California is beating all other states when it comes to giving residents enough incentives to flee. With the Golden State’s recently enacted AB5 law now scaring companies from hiring freelancers, things are about to get even worse. Despite the despair of many who rely on freelance work to pay the bills, bureaucrats are unimpressed, saying they simply don’t believe the naysayers.
Democratic Assemblywoman Lorena Gonzalez, AB5’s author, has made a name for herself for continuing to deny charges that her bill is hurting workers, claiming her intentions were good. But the claim that forcing companies to reclassify freelancers as employees, AB5’s core goal, hasn’t aged nicely, especially as workers in a variety of fields, from rideshare drivers to journalists, complain about their plummeting earnings.
On Twitter, it’s clear the new law is upsetting both the left and the right. Users such as conservative commentator and Redstate editor Kira Davis, journalist and beer enthusiast Beth Demmon, disabled essayist and film critic Kristen Lopez, and “All-American Muslim Girl” author Nadine Jolie Courtney are all openly concerned about their future, due to the fact that media outlets are no longer seeking to publish their work. Despite their public display of concern regarding AB5 and how the law will further impact their careers, Gonzalez seems oblivious as to how her bill could hurt anybody.

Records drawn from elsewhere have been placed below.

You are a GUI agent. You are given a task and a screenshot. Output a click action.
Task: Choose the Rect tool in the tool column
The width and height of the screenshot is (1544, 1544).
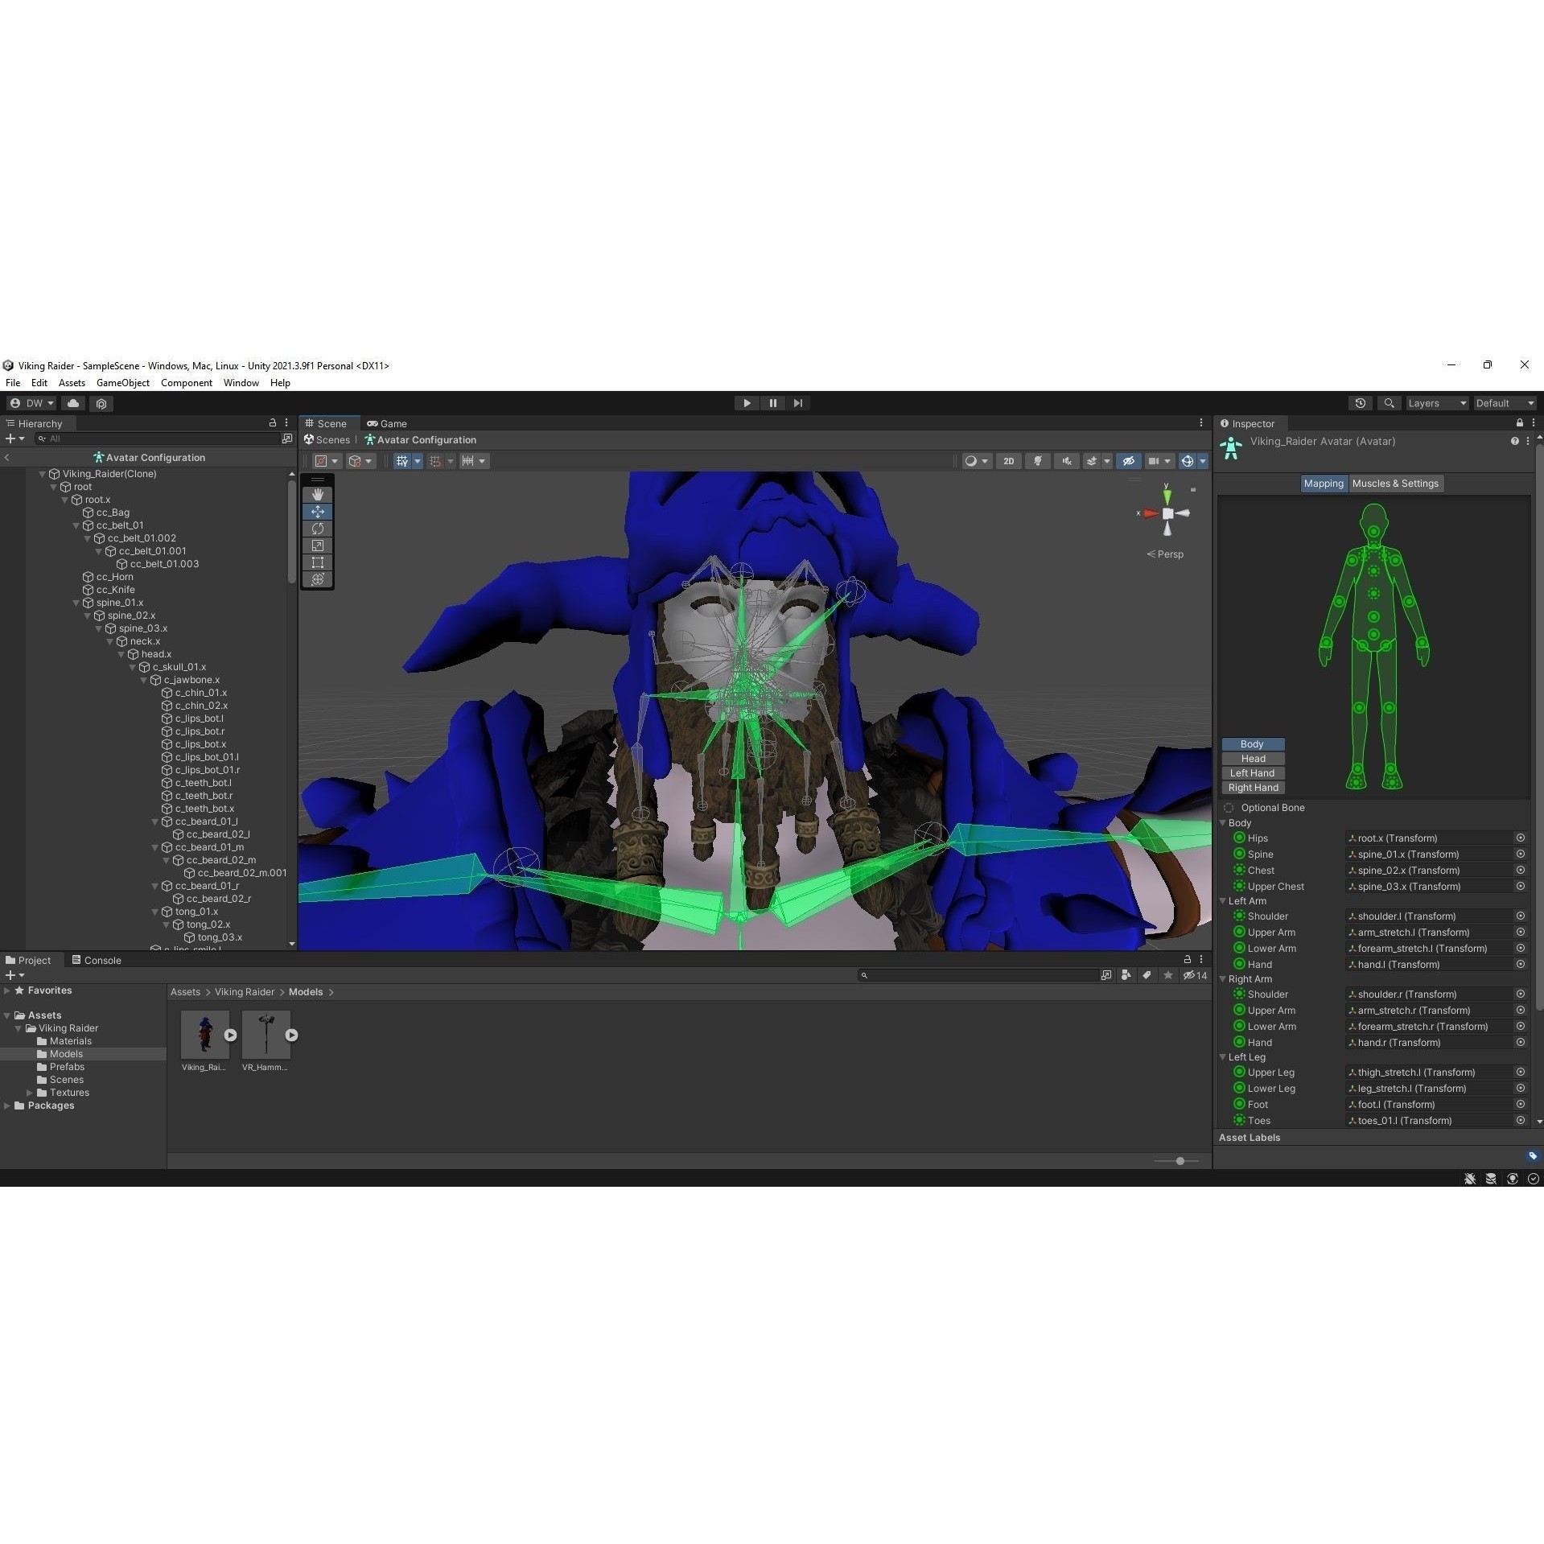pos(318,562)
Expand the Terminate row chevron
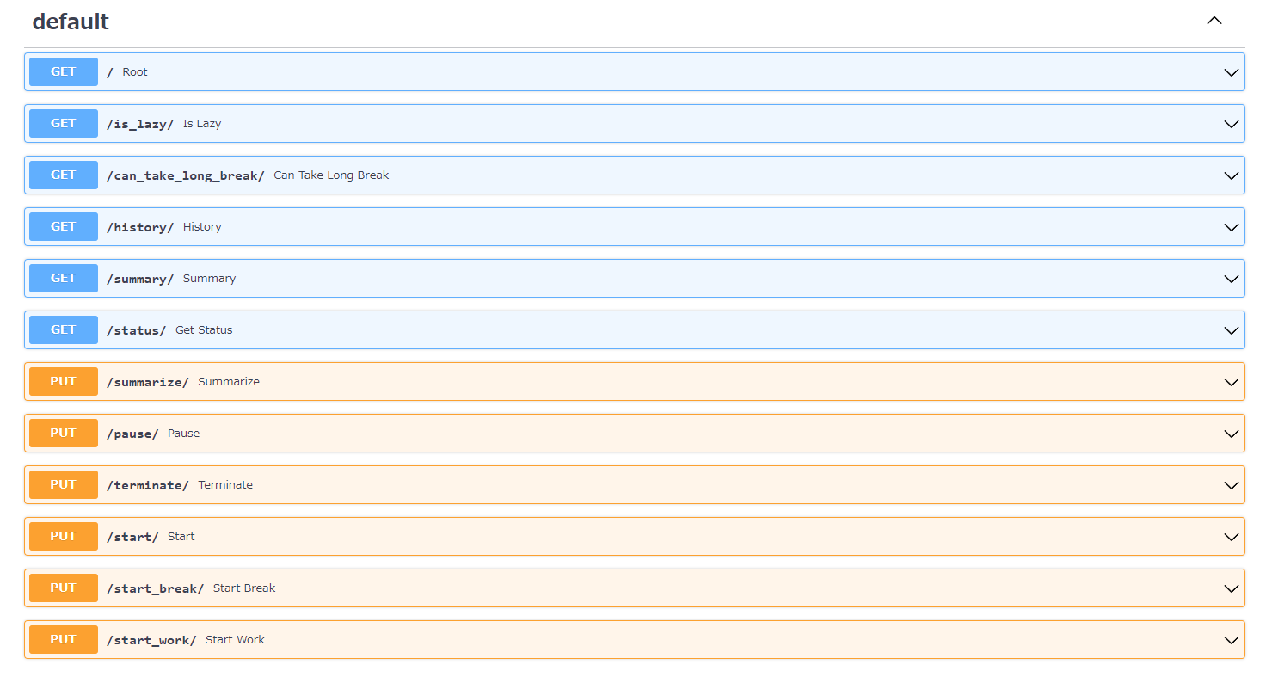 tap(1231, 485)
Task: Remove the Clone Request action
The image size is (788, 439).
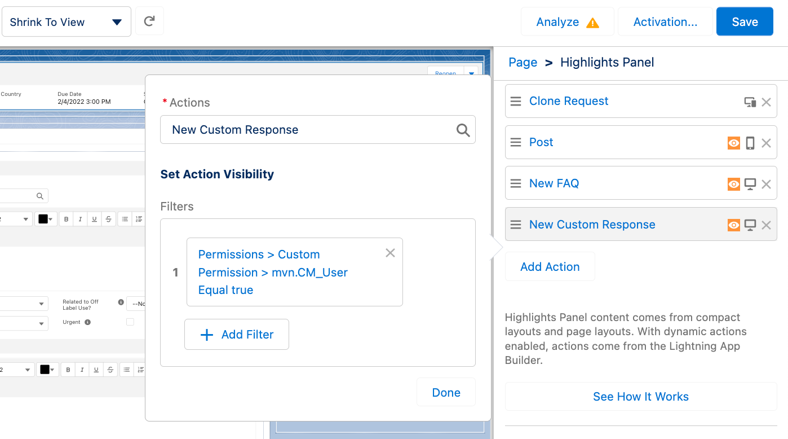Action: pyautogui.click(x=766, y=102)
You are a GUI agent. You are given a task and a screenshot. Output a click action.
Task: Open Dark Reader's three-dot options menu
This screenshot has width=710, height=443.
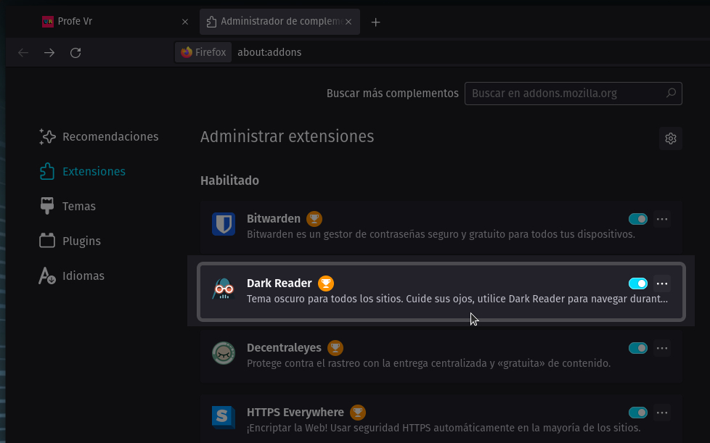pyautogui.click(x=662, y=283)
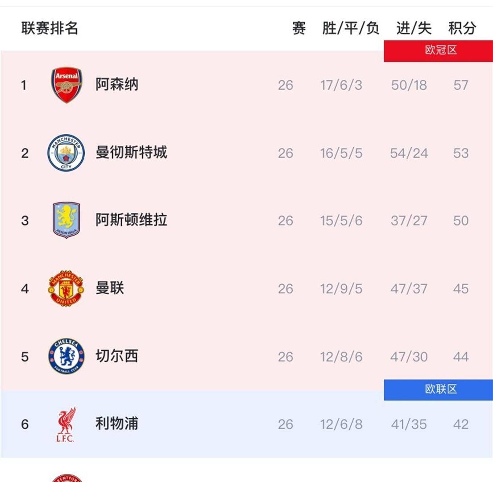Click the 切尔西 team name
Screen dimensions: 493x482
pyautogui.click(x=116, y=357)
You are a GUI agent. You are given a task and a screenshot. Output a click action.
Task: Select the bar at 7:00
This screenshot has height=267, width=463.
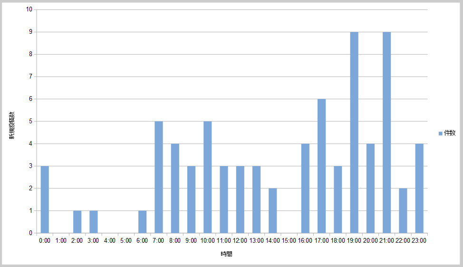tap(159, 177)
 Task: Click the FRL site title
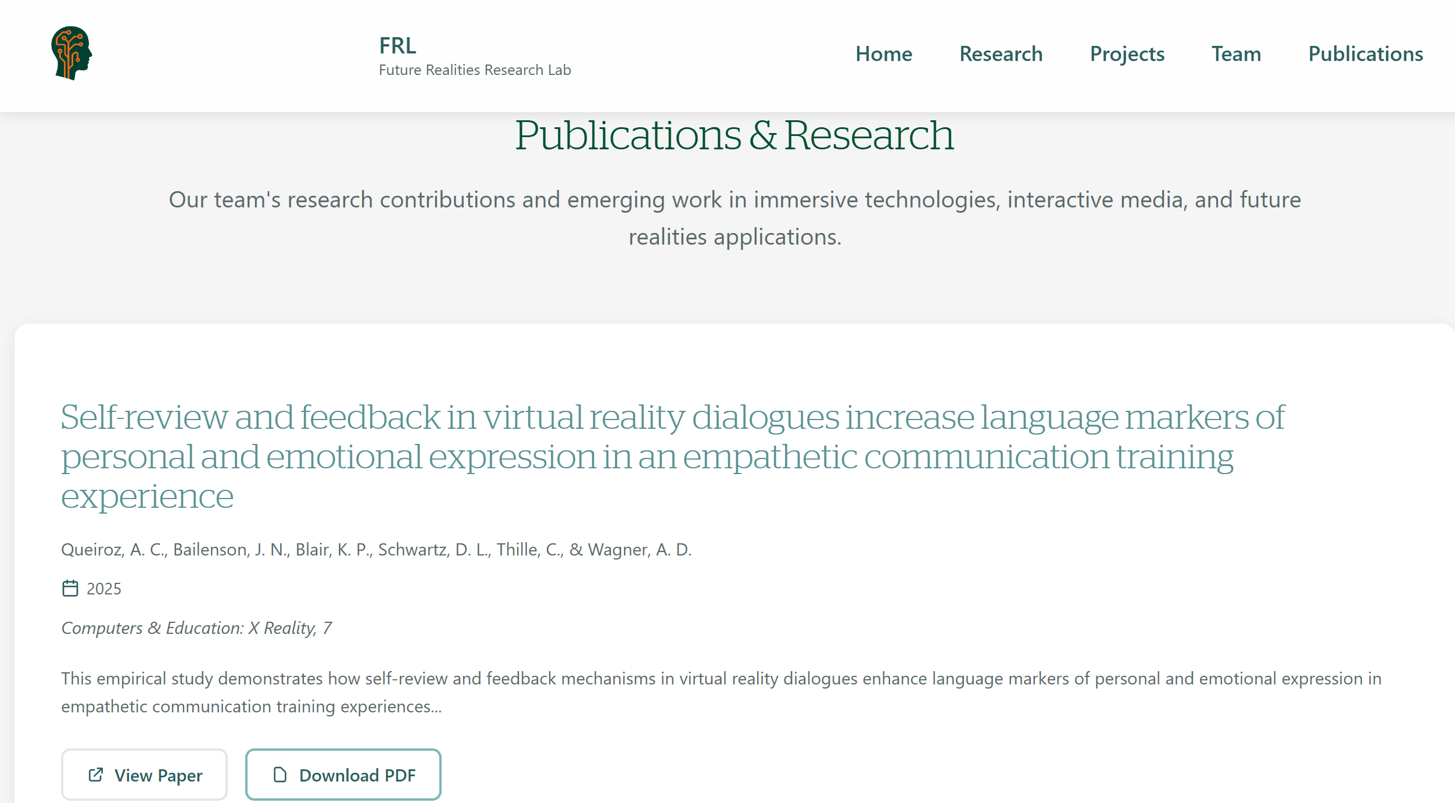[x=397, y=45]
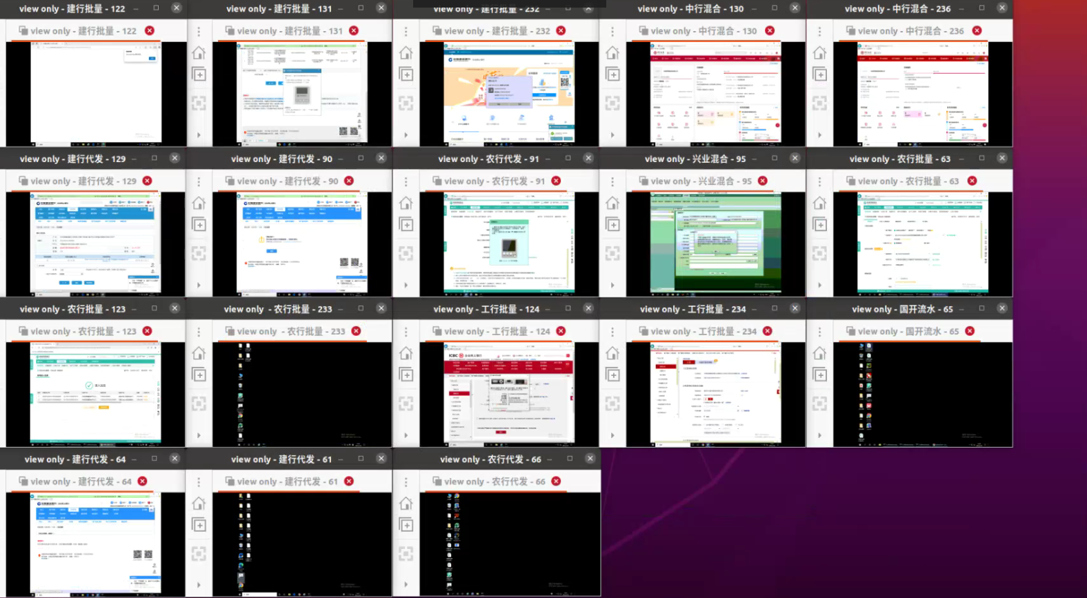
Task: Click home icon in 建行代发 - 90 window sidebar
Action: (x=199, y=203)
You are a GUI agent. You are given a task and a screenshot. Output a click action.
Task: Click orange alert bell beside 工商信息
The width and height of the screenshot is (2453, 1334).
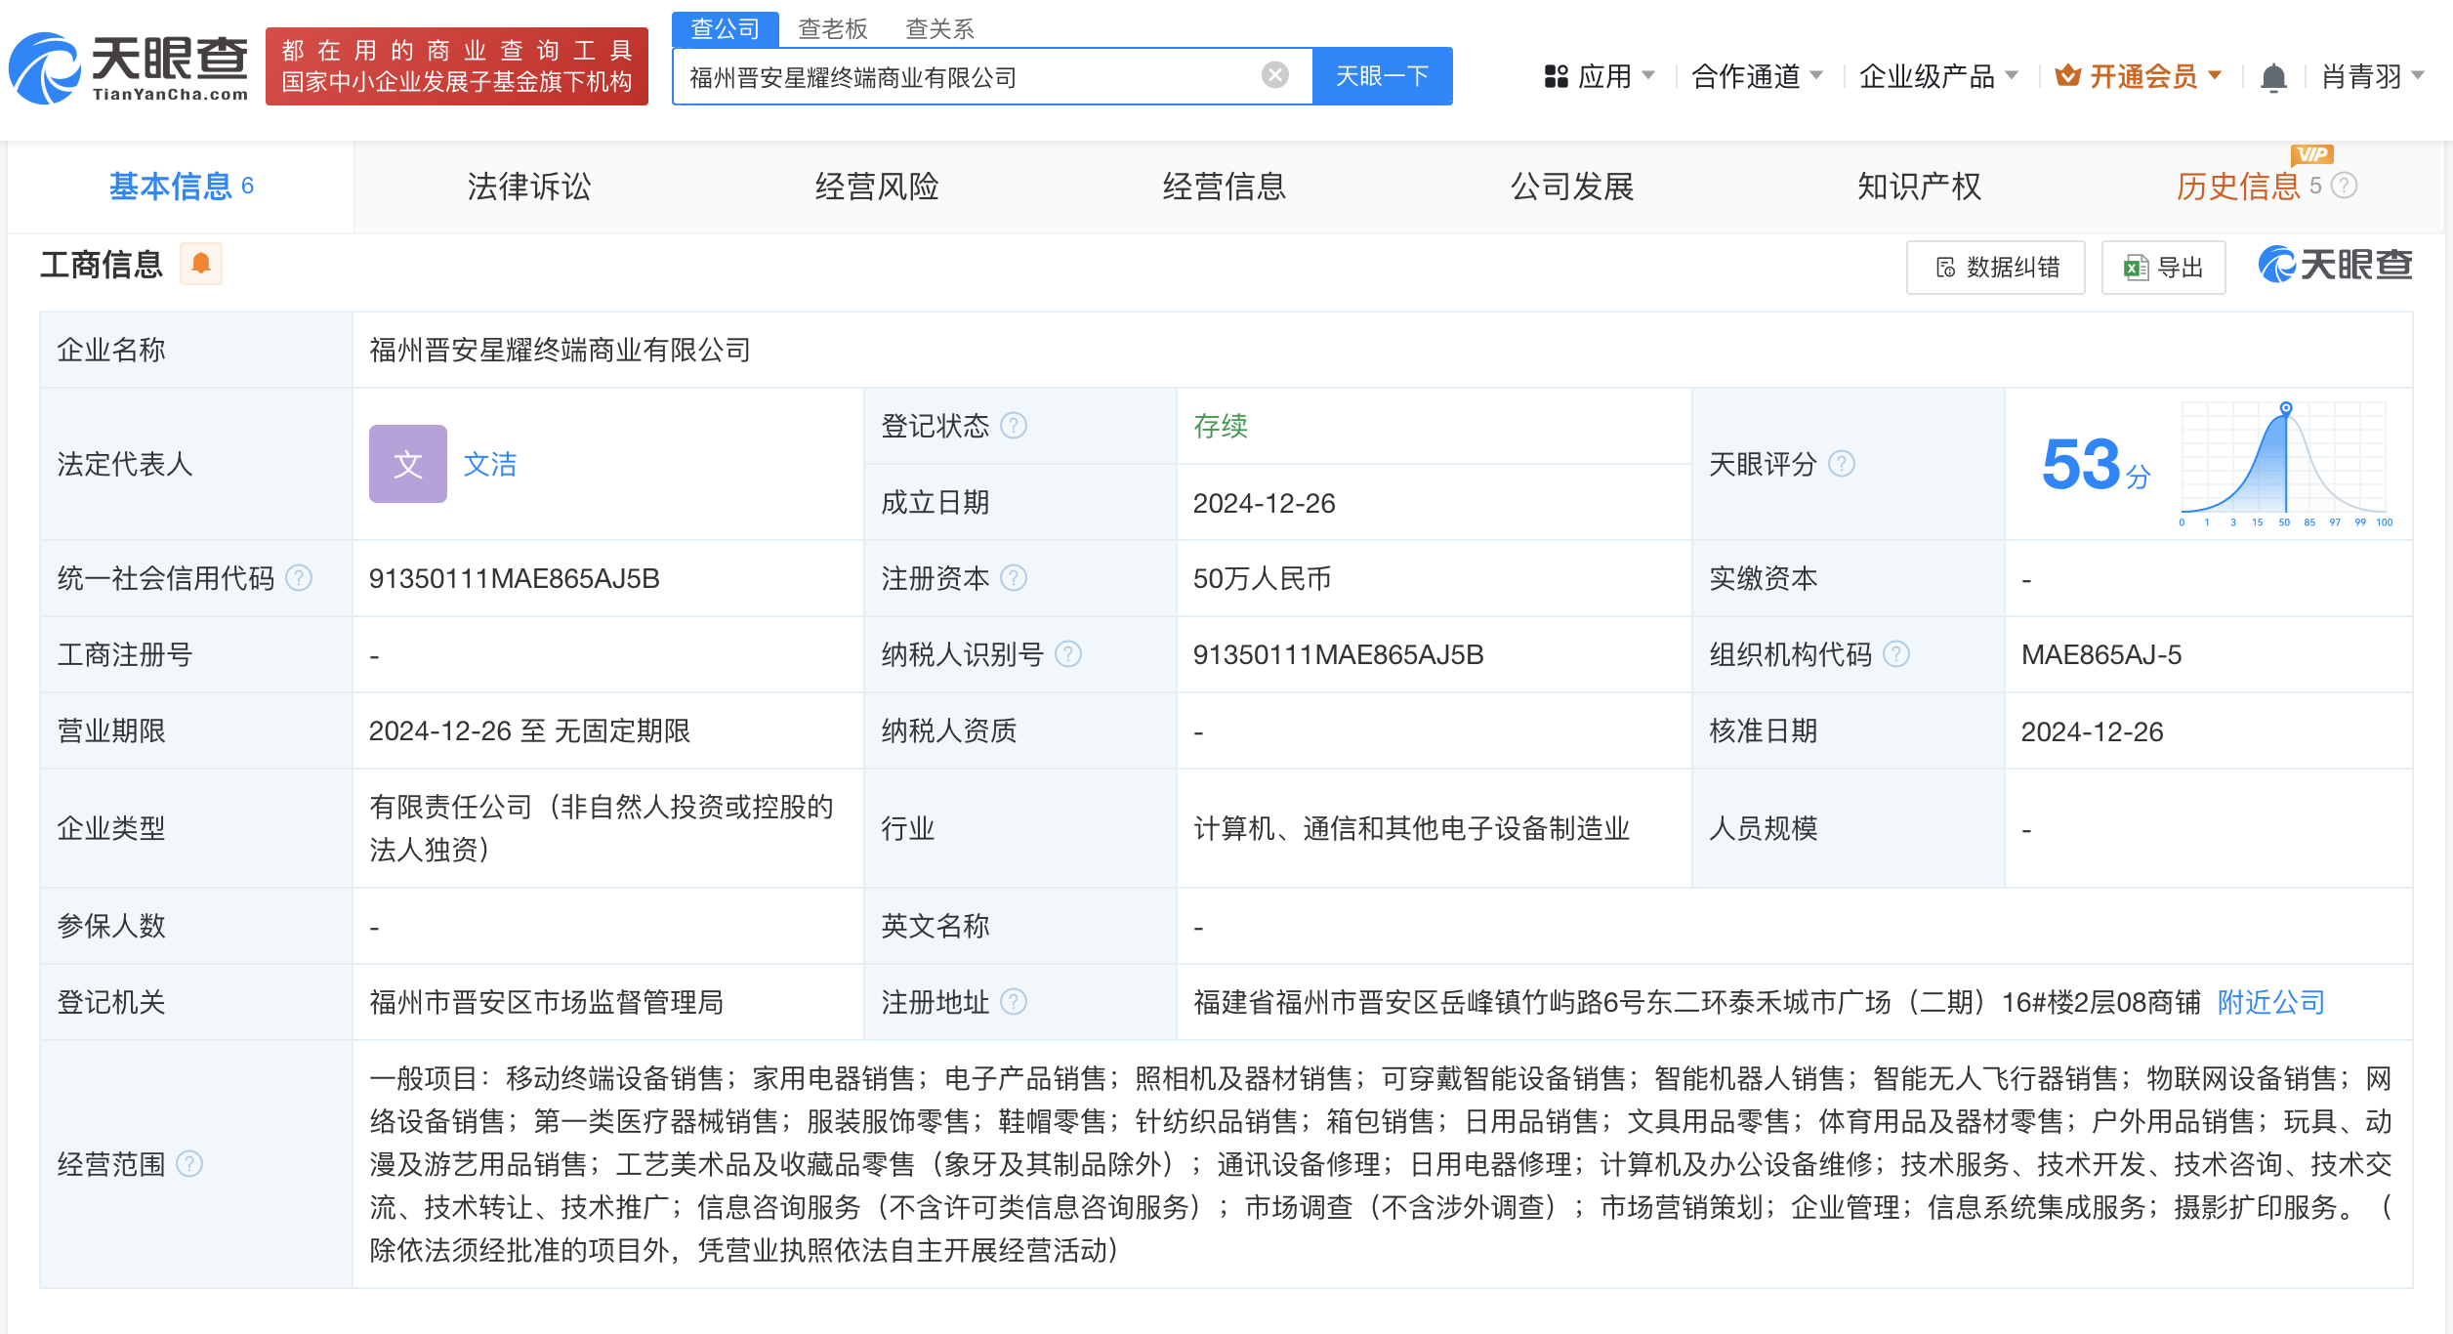pos(201,264)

In a recent interview on local San Diego TV station KUSI, the assemblywoman dismissed concerns about AB5, going as far as saying that the complaints of a freelance translator who says she’s having a hard time getting jobs were nothing but lies.
“I’m sorry, and I feel that she does feel that way. But, I don’t think it’s true.”
In the past, the assemblywoman lost her cool and resorted to profanity on Twitter when responding to a critic who was saying people were no longer going to be able to get more side gigs thanks to her bill.
Clearly, the lawmaker sees no problem with people losing their livelihoods thanks to her work.
As California sees an exodus of working class families in the works, rules like AB5 provide workers infinite more incentives to move elsewhere. Unfortunately, there’s absolutely nothing that will disarm prideful bureaucrats like Gonzalez — and that’s by design.
Lawmakers have no incentives to worry about the outcome of their bills.
Feel-good promises are what voters are all about, and politicians aren’t in the business to help — they are in it to get reelected. By the next election cycle, few if any, will remember that the San Diego Democrat was to blame for the despair of thousands of Californians.